Post # 1
Newly engaged and new to wedding bee. I’m getting married this summer and we can’t decide on the date. We were thinking June 21, but the main conflict is that there wouldn’t be time for me to have a bachelorette party beforehand. Here’s why: I’ve always wanted to do a girls weekend at the beach for my bachelorette. There aren’t a lot of summer beach-weather weekends before June 21, and there are conflicts on a couple of those weekends. Also, one of my best friends is getting married in July and there aren’t enough weekends when we’re both available for us to both have bachelorette parties before our weddings.
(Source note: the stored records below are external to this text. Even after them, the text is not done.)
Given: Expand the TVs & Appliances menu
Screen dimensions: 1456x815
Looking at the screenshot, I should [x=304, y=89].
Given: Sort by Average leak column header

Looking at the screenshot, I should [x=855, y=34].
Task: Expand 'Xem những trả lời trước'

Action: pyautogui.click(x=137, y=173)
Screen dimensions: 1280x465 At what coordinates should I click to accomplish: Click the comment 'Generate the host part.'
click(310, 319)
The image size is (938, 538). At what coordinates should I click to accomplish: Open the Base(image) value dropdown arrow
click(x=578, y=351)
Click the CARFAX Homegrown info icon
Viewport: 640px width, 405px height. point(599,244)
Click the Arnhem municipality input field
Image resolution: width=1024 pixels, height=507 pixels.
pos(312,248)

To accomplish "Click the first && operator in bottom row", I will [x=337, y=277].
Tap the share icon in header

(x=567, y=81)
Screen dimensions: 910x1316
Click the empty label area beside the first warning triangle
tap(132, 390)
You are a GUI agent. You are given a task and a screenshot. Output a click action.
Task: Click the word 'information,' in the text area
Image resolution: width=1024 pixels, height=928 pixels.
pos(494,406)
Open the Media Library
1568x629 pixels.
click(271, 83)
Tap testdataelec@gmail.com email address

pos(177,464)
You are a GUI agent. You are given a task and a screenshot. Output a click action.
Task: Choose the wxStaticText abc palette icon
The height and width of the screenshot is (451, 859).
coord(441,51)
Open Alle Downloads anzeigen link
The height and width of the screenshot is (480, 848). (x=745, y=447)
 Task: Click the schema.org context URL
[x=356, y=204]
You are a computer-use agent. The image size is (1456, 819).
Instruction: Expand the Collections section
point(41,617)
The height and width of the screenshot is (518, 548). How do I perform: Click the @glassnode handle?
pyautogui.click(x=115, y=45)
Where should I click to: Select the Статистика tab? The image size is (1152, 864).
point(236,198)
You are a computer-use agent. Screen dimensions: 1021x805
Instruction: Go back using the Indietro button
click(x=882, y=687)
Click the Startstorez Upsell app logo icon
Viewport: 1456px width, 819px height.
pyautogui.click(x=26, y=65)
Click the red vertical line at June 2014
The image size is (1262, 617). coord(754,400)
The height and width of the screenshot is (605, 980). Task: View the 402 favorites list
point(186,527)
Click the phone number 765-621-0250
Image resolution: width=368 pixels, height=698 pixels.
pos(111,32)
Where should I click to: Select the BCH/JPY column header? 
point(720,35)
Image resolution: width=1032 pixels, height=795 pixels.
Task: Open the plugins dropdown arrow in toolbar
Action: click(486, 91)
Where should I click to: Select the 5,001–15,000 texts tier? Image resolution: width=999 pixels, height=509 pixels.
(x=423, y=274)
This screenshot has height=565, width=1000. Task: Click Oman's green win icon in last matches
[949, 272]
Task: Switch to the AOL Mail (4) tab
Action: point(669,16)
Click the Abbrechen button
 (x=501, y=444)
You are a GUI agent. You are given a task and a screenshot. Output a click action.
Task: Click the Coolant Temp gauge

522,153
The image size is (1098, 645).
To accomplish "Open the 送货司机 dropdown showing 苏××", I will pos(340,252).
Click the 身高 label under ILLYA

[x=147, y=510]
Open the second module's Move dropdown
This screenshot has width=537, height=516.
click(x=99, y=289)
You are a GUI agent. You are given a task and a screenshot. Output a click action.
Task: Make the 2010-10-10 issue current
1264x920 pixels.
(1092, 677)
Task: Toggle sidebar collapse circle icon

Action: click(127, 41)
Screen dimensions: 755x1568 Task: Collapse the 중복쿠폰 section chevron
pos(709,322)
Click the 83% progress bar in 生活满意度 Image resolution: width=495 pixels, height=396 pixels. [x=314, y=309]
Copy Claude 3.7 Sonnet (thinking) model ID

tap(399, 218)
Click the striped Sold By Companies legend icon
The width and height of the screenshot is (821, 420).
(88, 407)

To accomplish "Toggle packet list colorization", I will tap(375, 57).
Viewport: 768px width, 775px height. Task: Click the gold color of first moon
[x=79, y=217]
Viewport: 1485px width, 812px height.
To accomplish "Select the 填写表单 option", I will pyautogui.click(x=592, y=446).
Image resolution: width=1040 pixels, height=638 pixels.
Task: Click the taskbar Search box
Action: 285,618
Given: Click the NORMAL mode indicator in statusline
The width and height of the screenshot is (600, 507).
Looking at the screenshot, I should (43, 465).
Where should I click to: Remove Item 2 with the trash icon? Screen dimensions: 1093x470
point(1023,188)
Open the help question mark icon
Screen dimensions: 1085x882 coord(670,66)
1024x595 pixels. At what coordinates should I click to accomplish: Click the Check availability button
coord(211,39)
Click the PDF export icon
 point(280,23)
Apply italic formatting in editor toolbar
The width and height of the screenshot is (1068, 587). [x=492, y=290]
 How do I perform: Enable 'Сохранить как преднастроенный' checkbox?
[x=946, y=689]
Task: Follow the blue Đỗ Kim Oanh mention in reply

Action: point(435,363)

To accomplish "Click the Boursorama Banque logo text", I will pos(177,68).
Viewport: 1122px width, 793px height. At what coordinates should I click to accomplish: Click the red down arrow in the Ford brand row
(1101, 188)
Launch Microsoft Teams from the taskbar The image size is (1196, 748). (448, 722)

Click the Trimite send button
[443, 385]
We could have the wedding later in the summer, but there are various reasons why early summer is better.
Really, I see the point of the bachelorette party as a way to spend quality time with my friends, not to go out and pretend to flirt with boys. So I don’t really see the deal with having it later, except that it would be anticlimactic. If it’s beforehand, it would be a good chance for my good friends from different parts of my life to get to know each other before the wedding. Maybe it would work if I think of it more as a girls trip to thank them for helping/being part of my wedding? Maybe I’d still have a simple bachelorette night out in my own city before the wedding? Advice?
Post # 3
- Wedding: September 2014 - Dallas, TX
Truthfully if I was invited to a bachelorette party after the wedding I would think its weird. I’d rather do something low key before the wedding.
Post # 4
I would think it was weird. Kind of defeats the purpose. Why not just plan a girls’ cruise or something?
Post # 5
Pretty sure that would defeat the purpose of having a bachlorette party.. since you wouldn’t be a bachlor[ette] anymore.
Post # 6
@colormegreen: I would rather do something low key before the wedding. Asking me to spend money for you after the wedding would be frusterating…Usually you don’t throw your own bachelorette, has no one offered? The point of the bachelorette party is to spend your last single night with a group of friends while also allowing the BMs to get to know each other.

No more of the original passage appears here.